Learn. Think. Repeat.

Engaged students in my intro class have often told me that my class almost always overturned many of the ideas that they had.  And they had believed many of those ideas to be established truths.  Some of my favorites include these:
  • Students came into class believing that human population growth would continue forever and lead to huge problems, and in my class they had to think through the fact that women are having fewer children than ever before and, therefore, population growth is slowing down.
  • Students would passionately defend the importance of buying locally, and then through the materials they had to think through the complex global interdependence and how we benefit from trade.
The second one--buying locally--is one that I had to even explicitly explain to, and argue with, a few Berniacs, who, like tRump supporters, parroted the rhetoric of how we in the US do not manufacture stuff anymore and how we, therefore, need to do something.

Both the examples clearly conveyed the link between content knowledge and critical thinking.  One has to know something in order to think through that content.  Critical thinking is not something as a standalone skill.  Critical thinking requires asking a lot of questions, which we cannot intelligently do unless we know about the content to even phrase a question or two.  I often tell students that in this age of access to information right from the small little device that fits into the palm of one's hands, we are only as smart as how smart we are in asking questions.  The ability to ask interesting and meaningful questions is, I believe, more important than before.

Typically, some time in the term, when a context comes up, I quickly slip in my advice to students that they need to seriously think about what they want from their four or five or six years of college.  I suggest to them that a broad introduction to as many ways of understanding the world will serve them well.  And, if they combined that with thinking and communication skills, they will be set for the rest of their lives.  Content plus skills.  Never about the skills alone.  And never about the content alone.

Johann Neem writes along these lines in his essay.
Cognitive science demonstrates that if we want critical thinkers, we need to ensure that they have knowledge. Thinking cannot be separated from knowledge. Instead, critical thinking is learning to use our knowledge.
Neem adds:
We can only think critically about things about which we have knowledge, and we can only make use of facts if we know how to think about them. As James Lang writes in Small Teaching: Everyday Lessons from the Science of Learning, “knowledge is foundational: we won’t have the structures in place to do deep thinking if we haven’t spent time mastering a body of knowledge related to that thinking.”

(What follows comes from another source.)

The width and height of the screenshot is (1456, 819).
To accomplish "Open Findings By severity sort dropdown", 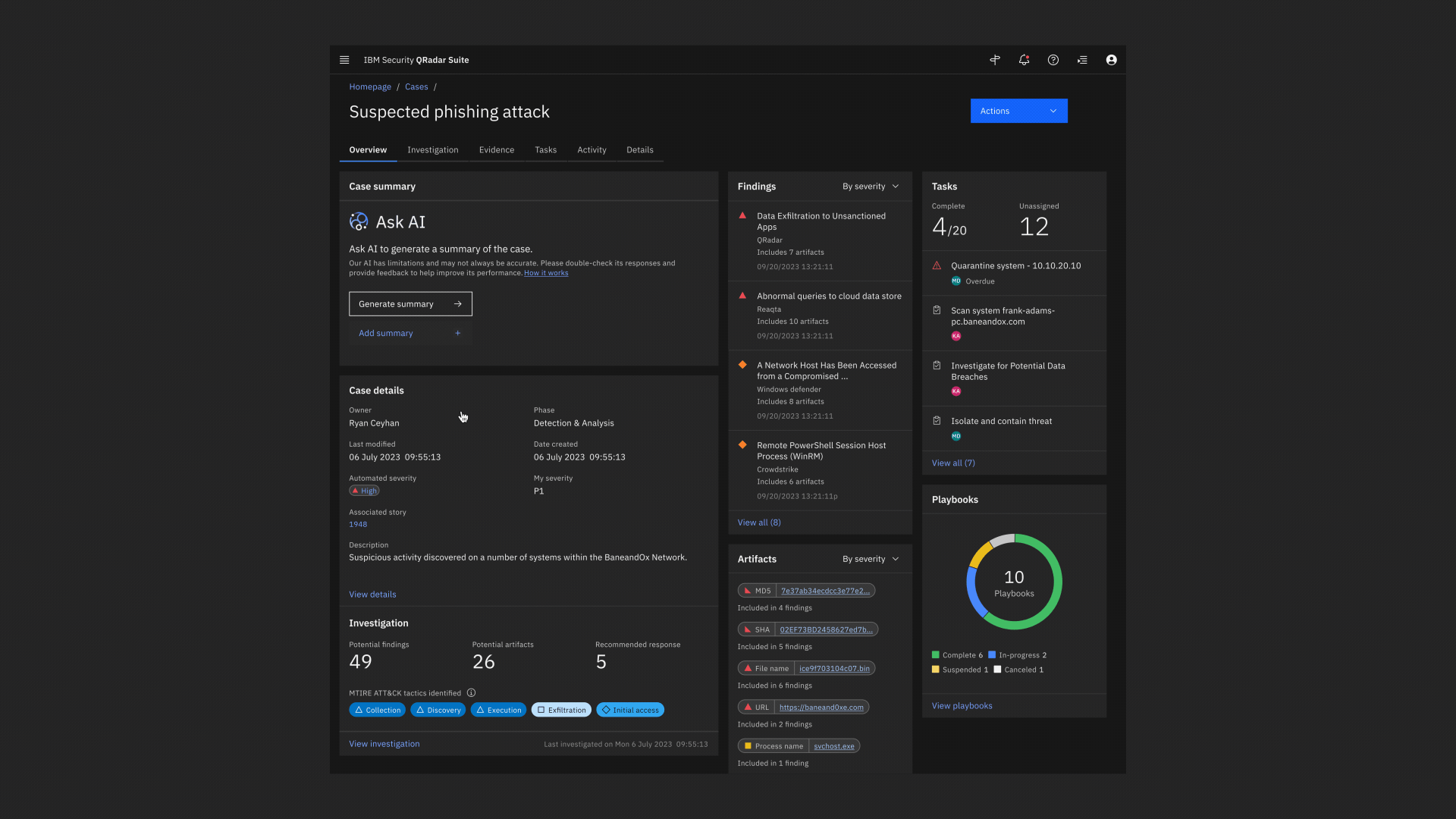I will click(x=871, y=187).
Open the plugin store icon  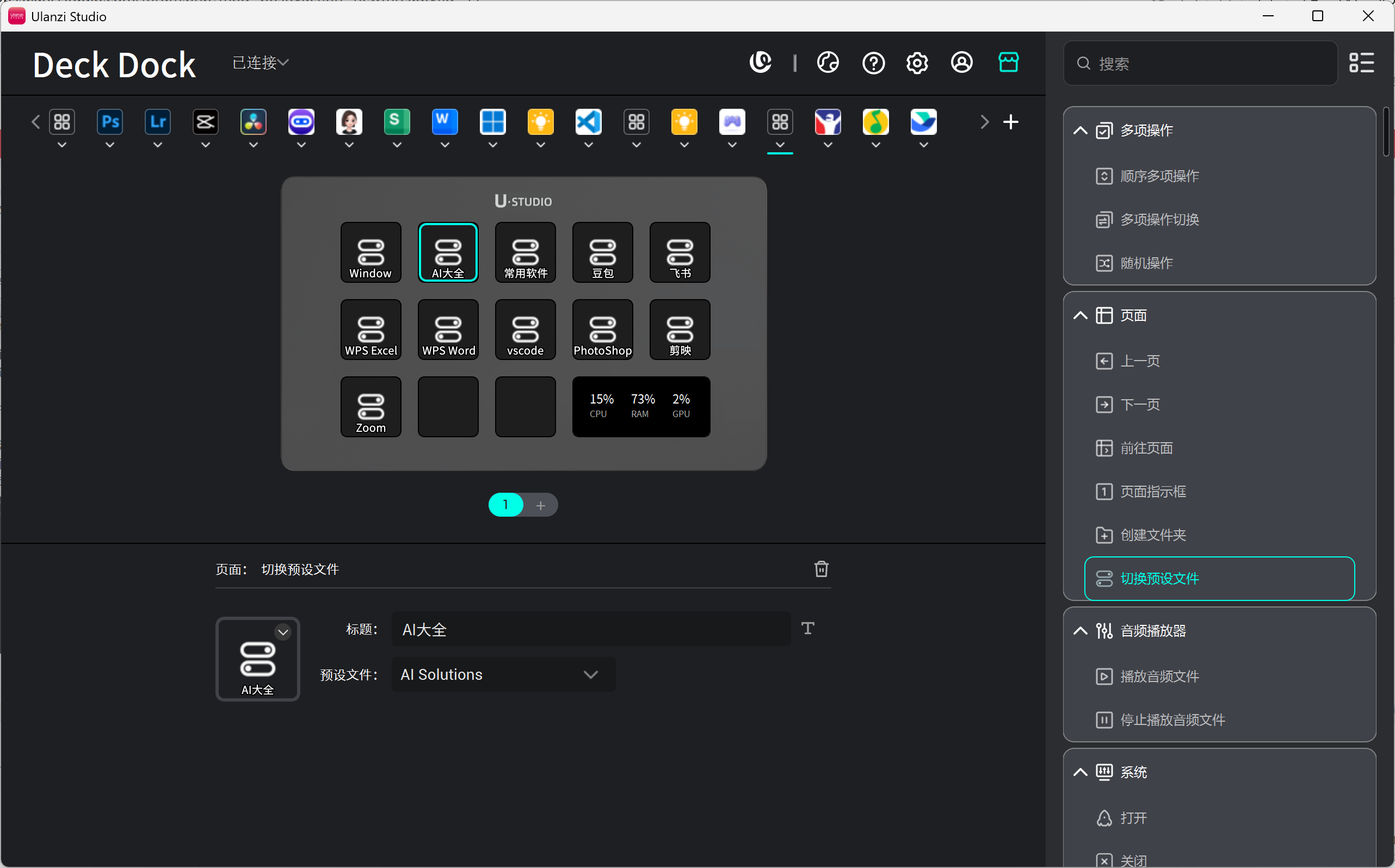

Neem echoes my thoughts here:
One has to know things to answer things. This is true even in the age of Google. If one looks up something online, one needs to know a lot of background information to make sense of the definition and explanation—and given how unreliable many online sources are, without that background knowledge, one might be led astray. But perhaps most surprising, those with more knowledge can learn more when they look something up on Google. That’s because if they already have background knowledge, they can add to it the new information and insights from what they are learning. This means that someone who understands political science and has some knowledge of how parties function will learn more from an online news story about elections than someone lacking that knowledge. Those who know more learn more than those who do not.
In other words, intellectual skills and knowledge are not two distinct things. They must work together to produce critical thinkers.
A mighty challenge it will be to get these ideas across when we live in an era of a President who prides himself on his gut instinct and with his party on an anti-intellectual crusadeThink about that, too!